• **TEXTO PROPORCIONADO**
○ ○ ○ ○ ○

12 de enero de 2011

Crónicas rusas: San Petersburgo en colores (sobre todo el blanco)

(Este artículo salió publicado en la revista Argentinos.es, en la edición Enero/Febrero de 2012)


El 29 de diciembre nos esperaba el vuelo a San Petersburgo con escala en Amsterdam. A las 3.30 am y casi totalmente despiertos nos dirigimos hacia Barajas. Dejamos el auto en un estacionamiento gratuito que descubrió mi cuñado cuando trabajaba en el aeropuerto. Solo teníamos valijas de manos (se había insistido repetidamente en que facilitaría el viaje) pero les gastamos las ruedas recorriendo los 2 km hasta llegar a la terminal que nos correspondía.

Ya en Barajas nos reunimos con el resto de la tropa: sumábamos 7 (suegros, cuñados, marido y yo). Check-in, migraciones, aduana… toda la parafernalia. Después de unos sándwiches holandeses muy extraños, llegamos a Amsterdam, donde nos aguardaban unas 4 hs de espera.

Nos adueñamos de 2 sillones y unas cuantas mesas de Starbucks y pedimos cuantiosos cafés para todos. En total armonía con el ambiente aeroportuario. Pero claro, 4 hs es mucho tiempo, así que después de terminar los cafés nos dimos cuenta que estábamos despiertos desde las 3.30 am y nos relajamos un poquito. Y nos dormimos, y nuestra sección empezó a parecerse a un asentamiento gitano. Finalmente, se hizo la hora y abandonamos el Starbucks, ante la mirada agradecida de los empleados holandeses, ávidos por recuperar el control de su negocio.

Dos sándwiches raros más (con “raros” me refiero a agridulces, mermelada y carne en un mismo sándwich) y llegamos a San Petersburgo. 11 grados bajo cero. El primer shock térmico fue bravo, pero nada que nuestras múltiples capas de ropa no pudieran soportar. Subestimamos la temperatura, que nos pasó factura cuando, de camino al hotel, se nos empezaron a congelar los dedos de los pies y las manos.

Lo primero que me llamó la atención de Rusia fue la cantidad de nieve. Yo conocía la nieve, la había visto y pisado; pero nunca había estado en un lugar con una capa de 1 metro de nieve recién caída, sobre todas las superficies quietas de la ciudad. Los techos de los autos, las plazas, los bulevares en medio de las avenidas. Todo blanco y acolchado de nieve.

○ ○ ○ ○ ○

• **DATOS REGISTRADOS**
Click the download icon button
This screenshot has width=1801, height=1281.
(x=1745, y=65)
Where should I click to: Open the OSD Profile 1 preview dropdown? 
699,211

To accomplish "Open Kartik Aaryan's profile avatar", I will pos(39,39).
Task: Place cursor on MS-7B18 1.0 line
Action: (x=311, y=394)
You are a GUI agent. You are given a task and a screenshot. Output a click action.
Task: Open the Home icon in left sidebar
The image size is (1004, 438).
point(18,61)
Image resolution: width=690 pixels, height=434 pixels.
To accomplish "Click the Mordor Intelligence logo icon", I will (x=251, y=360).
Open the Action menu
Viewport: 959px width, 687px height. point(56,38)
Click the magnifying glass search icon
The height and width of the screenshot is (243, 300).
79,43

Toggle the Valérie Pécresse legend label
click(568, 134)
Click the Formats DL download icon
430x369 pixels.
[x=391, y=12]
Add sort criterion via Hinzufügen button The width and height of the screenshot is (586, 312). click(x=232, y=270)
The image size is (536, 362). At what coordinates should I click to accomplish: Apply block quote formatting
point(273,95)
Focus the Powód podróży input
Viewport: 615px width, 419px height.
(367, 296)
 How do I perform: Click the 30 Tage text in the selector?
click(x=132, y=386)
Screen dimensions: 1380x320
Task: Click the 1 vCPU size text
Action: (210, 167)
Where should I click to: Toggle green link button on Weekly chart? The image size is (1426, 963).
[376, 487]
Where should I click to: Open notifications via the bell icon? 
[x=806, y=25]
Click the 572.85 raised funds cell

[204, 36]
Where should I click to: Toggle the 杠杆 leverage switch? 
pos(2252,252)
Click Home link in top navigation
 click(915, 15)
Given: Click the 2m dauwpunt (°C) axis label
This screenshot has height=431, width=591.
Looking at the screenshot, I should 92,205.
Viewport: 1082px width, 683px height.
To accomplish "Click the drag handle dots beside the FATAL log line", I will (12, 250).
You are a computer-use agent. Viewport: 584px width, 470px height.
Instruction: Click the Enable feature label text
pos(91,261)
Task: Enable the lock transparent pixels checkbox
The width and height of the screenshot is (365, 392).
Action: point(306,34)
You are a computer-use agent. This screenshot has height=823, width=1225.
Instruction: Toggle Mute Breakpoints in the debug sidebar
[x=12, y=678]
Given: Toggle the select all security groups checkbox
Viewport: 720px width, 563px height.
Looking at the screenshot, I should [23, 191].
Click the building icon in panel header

○ ○ ○ ○ ○

• **TAREAS**
1 – Enumera los lugares que la crónica sobre San Petersburgo menciona como ejemplos de superficies cubiertas de nieve.
2 – Transcribe de la crónica sobre San Petersburgo el fragmento que va desde "Nos adueñamos de" hasta "de su negocio.".

• **RESPUESTAS ESPERADAS**
1 – Los techos de los autos, las plazas y los bulevares en medio de las avenidas.

2 –
Nos adueñamos de 2 sillones y unas cuantas mesas de Starbucks y pedimos cuantiosos cafés para todos. En total armonía con el ambiente aeroportuario. Pero claro, 4 hs es mucho tiempo, así que después de terminar los cafés nos dimos cuenta que estábamos despiertos desde las 3.30 am y nos relajamos un poquito. Y nos dormimos, y nuestra sección empezó a parecerse a un asentamiento gitano. Finalmente, se hizo la hora y abandonamos el Starbucks, ante la mirada agradecida de los empleados holandeses, ávidos por recuperar el control de su negocio.